Do you prepare your students to overcome those challenges at SharpestMinds?

Yeah. One of the advantages of the way we’re structured is that the instructions are provided by mentors who are actively working inside these companies. And, that’s the exact problem of the Professor who doesn’t know it yet. I apologize to that guy for bringing him up a couple of times here. But, anyway, if you have someone who’s been pretty far in the academic world, the problem with the academic world is that it’s kind of insulated from everything else. So, the people who are teaching you have not themselves been directly in contact with the real world.

And this is one of the problems that perpetuates on. Whereas, we want you to learn from people who can say “I’m working in the real world right now. I just got home from my job and here are the problems that we faced one hour ago, and here’s how you can make sure that you are not resourceless when you come across such problems at work.”

This is what’s super important – having individuals that are in contact with the real world all the time.

Edouard, as a final question, would you like to give a piece of advice to the kind of people who want to transition from a totally different career into data science?
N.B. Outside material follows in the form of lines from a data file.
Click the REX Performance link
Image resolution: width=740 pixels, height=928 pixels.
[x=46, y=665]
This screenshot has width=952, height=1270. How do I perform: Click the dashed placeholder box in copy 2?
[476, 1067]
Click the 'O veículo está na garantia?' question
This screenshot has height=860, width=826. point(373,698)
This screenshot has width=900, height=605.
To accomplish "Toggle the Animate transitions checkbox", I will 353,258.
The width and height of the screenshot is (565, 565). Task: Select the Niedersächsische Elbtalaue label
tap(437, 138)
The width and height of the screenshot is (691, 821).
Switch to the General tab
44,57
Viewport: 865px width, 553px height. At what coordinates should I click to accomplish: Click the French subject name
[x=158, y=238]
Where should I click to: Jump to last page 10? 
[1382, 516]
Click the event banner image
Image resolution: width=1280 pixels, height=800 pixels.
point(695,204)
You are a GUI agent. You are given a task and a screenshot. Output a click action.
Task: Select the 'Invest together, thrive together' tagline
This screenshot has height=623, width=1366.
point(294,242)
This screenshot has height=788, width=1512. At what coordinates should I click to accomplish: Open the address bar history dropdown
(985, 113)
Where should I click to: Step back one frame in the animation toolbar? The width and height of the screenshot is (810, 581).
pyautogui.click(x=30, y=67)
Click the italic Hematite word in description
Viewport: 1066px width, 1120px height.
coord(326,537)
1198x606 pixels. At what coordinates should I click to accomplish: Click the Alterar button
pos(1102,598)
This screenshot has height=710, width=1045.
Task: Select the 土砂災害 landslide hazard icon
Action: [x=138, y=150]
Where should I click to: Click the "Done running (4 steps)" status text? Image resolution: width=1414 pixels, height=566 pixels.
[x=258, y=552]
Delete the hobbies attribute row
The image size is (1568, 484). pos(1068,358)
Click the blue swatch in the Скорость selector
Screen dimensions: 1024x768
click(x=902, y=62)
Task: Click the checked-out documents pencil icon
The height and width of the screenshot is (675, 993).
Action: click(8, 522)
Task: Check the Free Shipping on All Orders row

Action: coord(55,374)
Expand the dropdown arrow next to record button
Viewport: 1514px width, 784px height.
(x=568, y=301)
You’ve experienced it already, so what tips would you give them?

It depends a lot on the career, but the broadest useful advice is: leverage your domain knowledge.

So, if you’ve already done some finance, leverage your knowledge in finance. Don’t erase your past. Don’t be like “Oh, I was in finance but not anymore.” No, no, no.

You want to be like, “Yeah, I was in finance. I was goddamn good at it and I worked on x, y, and z when I was in finance. And now, look at how I’m applying x, y, and z in interesting and clever ways as appointed to this instance.”

Essentially, you want to tell a story and also create a narrative about yourself. And the narrative you create about yourself when you transition is not “Oh, I’m changing everything about myself.” It’s more like, “No. I’m moving away to even further increase the value of the experience that I already have.” And too many people who want to make that transition are in a way embarrassed. But that’s the wrong way to look at it. You have to look at it as “I used to be this and I was awesome at it. This makes me even more awesome because now I have this amazing skill set and knowledge and also all of these tools available to me that make me even more of that.”

And one last thing. The only certain way to fail is to give up. And I’ve seen people that I’m sure are definitely getting a job. But for various reasons they don’t believe in themselves. And, sometimes life happens when you have to just make ends meet – that’s the way life is… But usually, success is just one notch above the level where you’re discouraged enough to give up. So, yes, there’s a wall but you can break through the wall if you push further.

Thanks for sharing your insights with our readers, Edouard! We wish you lots of accomplished SharpestMind students and even more inspiring success stories you can share in the future!